Empirical Validation of Weak Learning Condition: The theoretical guarantees rely on the \((\beta, \epsilon)\)-weak learning condition, but the paper does not verify whether this condition holds on practical datasets.
Limited to Supervised Learning: The algorithm framework has not been extended to unsupervised, self-supervised, or semi-supervised settings.

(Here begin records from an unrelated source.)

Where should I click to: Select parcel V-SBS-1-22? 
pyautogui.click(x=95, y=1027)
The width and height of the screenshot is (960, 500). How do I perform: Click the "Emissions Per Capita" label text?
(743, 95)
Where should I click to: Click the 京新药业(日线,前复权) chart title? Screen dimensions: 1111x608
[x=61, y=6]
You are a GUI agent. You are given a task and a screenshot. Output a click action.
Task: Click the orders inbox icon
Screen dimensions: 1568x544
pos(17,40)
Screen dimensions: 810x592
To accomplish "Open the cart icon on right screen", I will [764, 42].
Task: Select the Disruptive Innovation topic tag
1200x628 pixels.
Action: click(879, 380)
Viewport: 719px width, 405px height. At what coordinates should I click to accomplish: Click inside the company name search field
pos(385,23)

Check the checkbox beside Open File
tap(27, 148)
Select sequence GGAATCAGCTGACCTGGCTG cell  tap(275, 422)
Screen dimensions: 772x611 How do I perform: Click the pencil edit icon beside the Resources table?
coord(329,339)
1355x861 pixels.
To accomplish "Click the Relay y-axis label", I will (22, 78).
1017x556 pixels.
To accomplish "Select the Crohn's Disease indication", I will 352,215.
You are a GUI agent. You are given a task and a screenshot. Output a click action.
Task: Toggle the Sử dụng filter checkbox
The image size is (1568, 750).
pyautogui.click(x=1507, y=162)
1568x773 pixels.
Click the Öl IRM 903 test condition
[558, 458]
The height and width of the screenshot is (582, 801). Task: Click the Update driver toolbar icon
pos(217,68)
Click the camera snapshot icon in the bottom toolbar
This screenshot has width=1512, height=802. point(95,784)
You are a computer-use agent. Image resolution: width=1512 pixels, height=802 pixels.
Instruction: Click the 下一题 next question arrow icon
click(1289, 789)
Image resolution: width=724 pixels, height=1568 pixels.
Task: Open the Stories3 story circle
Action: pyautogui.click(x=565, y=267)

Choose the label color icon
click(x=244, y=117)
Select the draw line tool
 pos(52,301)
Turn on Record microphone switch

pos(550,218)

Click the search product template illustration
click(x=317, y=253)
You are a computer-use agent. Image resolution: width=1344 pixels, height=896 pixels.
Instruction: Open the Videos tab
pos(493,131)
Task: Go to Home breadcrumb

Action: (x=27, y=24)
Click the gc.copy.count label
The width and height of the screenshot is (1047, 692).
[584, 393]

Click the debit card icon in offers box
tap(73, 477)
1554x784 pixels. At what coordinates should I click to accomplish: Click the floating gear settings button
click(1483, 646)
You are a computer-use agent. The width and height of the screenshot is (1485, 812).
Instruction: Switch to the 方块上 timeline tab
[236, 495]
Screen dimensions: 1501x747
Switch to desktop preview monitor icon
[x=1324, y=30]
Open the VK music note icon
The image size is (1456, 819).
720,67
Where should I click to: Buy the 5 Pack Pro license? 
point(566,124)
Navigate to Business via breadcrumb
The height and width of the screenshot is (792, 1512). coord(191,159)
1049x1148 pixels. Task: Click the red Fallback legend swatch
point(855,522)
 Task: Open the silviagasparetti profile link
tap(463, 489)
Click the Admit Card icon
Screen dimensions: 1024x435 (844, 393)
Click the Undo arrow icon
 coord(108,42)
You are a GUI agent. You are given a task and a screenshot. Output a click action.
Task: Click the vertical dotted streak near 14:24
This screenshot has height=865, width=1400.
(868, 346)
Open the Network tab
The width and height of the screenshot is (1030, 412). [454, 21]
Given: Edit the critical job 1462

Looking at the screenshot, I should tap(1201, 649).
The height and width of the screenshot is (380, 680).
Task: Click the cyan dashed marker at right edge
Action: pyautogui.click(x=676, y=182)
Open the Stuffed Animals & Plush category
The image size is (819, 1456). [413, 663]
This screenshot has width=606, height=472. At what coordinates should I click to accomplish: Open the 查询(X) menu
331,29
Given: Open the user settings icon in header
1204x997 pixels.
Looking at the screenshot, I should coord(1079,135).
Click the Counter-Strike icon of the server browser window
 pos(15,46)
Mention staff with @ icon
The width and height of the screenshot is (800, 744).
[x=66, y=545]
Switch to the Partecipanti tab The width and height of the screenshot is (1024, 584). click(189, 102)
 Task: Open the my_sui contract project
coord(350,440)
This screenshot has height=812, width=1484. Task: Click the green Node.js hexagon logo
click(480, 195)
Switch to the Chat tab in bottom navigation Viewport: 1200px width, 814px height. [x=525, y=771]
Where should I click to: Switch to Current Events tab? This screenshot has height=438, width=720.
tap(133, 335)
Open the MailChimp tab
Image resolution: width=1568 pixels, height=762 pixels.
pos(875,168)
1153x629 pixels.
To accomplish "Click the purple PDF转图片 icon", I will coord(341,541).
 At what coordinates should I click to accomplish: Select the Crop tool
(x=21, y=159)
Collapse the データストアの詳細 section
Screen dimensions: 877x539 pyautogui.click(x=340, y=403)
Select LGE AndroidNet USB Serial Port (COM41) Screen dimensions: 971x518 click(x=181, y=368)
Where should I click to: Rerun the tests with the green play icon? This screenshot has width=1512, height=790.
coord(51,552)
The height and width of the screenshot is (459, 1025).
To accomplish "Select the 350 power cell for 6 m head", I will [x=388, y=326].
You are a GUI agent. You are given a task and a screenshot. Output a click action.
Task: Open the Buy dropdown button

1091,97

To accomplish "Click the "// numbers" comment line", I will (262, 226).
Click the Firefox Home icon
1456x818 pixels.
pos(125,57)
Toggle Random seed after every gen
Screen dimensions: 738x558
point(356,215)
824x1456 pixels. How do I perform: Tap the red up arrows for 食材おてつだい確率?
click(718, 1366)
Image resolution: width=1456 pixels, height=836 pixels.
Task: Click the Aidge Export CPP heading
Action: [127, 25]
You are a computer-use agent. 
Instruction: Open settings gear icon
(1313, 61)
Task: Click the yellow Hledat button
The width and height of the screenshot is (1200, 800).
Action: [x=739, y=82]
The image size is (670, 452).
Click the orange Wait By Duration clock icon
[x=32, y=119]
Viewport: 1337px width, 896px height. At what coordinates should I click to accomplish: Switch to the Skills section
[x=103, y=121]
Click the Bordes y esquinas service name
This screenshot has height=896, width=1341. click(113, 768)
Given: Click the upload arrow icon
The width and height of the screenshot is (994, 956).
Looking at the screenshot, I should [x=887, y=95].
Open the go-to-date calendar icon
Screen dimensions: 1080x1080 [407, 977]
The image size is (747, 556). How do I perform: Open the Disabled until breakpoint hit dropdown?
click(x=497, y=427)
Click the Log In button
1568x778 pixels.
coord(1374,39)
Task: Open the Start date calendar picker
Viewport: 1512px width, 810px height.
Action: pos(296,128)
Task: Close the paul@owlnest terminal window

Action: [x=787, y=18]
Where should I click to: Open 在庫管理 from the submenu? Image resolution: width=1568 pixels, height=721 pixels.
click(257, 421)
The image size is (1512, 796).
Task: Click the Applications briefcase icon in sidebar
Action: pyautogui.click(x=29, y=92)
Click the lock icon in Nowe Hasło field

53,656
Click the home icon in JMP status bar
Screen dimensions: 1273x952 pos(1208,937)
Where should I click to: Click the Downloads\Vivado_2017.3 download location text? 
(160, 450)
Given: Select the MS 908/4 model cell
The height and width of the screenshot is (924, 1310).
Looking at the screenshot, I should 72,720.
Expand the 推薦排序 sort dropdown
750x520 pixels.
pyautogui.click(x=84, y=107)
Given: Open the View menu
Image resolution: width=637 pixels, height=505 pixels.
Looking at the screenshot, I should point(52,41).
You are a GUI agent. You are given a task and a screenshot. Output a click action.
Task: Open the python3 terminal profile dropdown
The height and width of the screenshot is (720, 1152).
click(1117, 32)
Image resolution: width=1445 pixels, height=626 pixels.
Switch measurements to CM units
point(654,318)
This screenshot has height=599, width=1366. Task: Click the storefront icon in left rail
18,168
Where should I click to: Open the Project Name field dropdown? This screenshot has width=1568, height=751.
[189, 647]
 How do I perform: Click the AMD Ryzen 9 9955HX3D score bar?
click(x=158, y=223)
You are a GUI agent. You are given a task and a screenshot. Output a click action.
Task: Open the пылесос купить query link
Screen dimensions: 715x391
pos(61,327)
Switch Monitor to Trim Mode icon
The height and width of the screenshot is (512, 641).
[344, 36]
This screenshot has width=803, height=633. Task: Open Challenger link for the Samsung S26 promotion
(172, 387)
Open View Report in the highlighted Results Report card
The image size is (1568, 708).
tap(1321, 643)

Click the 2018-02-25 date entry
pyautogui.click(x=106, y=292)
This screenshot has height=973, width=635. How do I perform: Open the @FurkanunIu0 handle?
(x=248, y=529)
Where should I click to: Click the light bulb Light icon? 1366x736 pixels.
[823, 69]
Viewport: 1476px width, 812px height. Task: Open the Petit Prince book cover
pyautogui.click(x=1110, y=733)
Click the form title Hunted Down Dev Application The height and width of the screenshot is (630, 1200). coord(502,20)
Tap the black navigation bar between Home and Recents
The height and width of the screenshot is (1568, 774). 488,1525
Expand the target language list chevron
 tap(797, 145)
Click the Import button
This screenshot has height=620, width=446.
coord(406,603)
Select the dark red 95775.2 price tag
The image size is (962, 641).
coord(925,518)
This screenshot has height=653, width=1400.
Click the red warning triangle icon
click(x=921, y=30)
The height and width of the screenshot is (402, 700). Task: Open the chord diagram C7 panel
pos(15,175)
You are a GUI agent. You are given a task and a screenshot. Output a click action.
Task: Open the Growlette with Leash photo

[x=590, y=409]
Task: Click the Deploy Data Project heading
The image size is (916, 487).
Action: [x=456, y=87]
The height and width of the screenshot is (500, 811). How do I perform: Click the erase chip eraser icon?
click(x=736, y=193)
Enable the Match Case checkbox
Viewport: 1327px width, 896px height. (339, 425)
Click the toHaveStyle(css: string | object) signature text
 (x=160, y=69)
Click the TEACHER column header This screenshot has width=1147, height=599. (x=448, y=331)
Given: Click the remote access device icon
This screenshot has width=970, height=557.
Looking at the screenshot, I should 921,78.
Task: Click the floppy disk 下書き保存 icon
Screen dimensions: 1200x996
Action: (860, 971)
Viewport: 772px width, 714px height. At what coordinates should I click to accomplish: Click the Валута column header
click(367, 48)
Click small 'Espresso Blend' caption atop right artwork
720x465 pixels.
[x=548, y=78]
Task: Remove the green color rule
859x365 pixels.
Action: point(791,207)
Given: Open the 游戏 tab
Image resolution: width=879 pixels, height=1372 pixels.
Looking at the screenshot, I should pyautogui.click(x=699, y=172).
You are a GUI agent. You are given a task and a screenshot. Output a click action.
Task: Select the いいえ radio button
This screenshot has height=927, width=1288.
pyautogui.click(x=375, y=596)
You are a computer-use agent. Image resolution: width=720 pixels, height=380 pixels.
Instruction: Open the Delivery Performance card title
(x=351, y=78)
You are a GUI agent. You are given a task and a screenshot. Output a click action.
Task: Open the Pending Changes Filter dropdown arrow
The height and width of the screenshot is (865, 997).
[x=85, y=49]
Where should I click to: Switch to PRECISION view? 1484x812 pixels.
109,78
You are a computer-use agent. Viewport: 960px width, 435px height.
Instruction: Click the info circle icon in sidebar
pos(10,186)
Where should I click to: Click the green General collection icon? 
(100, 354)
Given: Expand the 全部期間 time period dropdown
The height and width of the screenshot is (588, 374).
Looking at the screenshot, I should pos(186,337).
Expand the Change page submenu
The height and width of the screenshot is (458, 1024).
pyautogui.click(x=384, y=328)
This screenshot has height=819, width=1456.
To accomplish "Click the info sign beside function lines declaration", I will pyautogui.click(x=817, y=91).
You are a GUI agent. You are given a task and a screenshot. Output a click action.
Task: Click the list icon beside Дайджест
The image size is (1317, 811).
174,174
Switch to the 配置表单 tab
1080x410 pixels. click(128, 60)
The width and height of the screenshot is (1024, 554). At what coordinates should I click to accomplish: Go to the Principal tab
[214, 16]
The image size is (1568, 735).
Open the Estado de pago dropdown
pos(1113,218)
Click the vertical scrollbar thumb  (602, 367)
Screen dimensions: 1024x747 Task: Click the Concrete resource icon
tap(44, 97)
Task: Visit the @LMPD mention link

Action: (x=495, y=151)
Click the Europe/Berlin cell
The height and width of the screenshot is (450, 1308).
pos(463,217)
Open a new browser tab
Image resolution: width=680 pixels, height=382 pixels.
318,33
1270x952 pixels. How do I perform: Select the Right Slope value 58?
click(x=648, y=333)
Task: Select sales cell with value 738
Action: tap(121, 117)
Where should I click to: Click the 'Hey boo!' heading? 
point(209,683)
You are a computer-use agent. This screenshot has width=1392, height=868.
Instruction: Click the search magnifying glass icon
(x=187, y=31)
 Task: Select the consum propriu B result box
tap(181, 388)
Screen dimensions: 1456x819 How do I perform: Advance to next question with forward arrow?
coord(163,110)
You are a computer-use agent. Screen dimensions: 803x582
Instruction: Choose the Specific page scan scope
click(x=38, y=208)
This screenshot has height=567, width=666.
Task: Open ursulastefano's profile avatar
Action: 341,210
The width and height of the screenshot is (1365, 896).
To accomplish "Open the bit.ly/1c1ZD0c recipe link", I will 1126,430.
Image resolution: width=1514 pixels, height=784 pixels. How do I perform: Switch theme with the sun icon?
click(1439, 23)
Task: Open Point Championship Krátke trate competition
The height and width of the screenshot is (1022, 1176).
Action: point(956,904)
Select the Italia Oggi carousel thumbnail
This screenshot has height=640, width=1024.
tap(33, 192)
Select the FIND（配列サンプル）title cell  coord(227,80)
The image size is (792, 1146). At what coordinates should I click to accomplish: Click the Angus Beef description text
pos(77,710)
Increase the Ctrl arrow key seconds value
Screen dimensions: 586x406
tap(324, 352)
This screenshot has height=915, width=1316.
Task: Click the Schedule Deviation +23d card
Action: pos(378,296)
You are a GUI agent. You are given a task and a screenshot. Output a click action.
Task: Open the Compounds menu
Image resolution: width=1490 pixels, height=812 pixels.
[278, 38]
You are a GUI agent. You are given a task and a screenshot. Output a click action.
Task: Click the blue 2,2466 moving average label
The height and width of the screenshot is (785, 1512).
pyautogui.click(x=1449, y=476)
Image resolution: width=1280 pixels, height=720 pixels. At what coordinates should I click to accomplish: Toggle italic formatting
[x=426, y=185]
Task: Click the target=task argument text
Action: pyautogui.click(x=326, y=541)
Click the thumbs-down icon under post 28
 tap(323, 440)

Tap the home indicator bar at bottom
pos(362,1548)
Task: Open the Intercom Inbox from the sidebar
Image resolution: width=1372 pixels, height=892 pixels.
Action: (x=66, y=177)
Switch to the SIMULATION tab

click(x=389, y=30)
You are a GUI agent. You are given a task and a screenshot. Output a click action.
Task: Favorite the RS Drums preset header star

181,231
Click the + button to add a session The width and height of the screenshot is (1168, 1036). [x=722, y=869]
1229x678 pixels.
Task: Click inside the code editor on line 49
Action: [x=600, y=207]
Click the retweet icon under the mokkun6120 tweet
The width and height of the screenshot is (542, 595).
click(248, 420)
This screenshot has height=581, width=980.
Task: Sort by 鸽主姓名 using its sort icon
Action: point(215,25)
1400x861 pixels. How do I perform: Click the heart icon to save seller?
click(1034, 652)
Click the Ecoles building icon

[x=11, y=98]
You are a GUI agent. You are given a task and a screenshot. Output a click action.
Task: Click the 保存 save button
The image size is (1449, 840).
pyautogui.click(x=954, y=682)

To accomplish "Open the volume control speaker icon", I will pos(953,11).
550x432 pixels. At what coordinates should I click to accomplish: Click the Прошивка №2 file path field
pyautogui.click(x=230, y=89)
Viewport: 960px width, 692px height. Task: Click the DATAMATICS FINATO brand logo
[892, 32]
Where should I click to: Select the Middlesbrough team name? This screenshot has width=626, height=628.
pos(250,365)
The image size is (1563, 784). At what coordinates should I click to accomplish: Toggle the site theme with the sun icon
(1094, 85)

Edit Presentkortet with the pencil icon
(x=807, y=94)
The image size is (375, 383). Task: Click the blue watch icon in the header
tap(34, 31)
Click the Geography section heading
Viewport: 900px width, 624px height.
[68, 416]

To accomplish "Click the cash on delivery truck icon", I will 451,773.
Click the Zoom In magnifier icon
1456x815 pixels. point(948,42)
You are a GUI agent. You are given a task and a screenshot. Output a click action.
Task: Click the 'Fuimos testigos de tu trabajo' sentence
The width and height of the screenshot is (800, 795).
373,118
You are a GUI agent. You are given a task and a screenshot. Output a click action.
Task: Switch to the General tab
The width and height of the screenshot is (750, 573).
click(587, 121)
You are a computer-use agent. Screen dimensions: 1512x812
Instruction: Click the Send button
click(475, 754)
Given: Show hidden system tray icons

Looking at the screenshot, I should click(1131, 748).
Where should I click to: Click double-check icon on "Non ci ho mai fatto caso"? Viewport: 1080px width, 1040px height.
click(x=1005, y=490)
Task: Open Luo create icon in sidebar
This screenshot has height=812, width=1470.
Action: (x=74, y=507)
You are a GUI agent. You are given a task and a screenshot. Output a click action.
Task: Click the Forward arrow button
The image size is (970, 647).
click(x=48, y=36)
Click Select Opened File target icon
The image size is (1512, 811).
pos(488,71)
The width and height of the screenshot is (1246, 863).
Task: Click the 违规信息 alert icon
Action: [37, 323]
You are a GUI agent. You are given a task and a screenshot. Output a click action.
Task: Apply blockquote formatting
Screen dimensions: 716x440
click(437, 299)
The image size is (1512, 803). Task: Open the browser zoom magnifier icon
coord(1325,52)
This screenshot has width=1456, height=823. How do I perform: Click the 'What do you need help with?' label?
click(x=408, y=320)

Classic Gradient Boosting: XGBoost, LightGBM, and CatBoost use decision trees as weak learners to boost in the label space.
Neural Network Boosting: AdaNet (Cortes et al., 2017) and GrowNet (Badirli et al., 2020) perform boosting in the label space.
Gradient Representation Boosting: Nitanda & Suzuki (2018, 2020) and Suggala et al. (2020) boost in the representation space—RFRBoost directly inherits this framework.
Random Feature Models: RFNN, Reservoir Computing, Random Fourier Features, and SWIM (Bolager et al., 2023).

Rating¶

Novelty: ⭐⭐⭐⭐ — Combining gradient representation boosting theory with random feature ResNets is novel and natural, and the closed-form solution to the sandwiched least squares offers a solid technical contribution.
Experimental Thoroughness: ⭐⭐⭐ — While experimental evaluations on 91 OpenML datasets are extensive, the lack of direct comparison with GBDTs weakens the persuasiveness.
Writing Quality: ⭐⭐⭐⭐ — The theoretical derivations are clear, the algorithmic pseudocode is complete, and the analytical comparison between the two strategies is in-depth.
Value: ⭐⭐⭐ — Makes a solid contribution within the niche domain of random features and tabular data, though its practical applicability limits wider impact.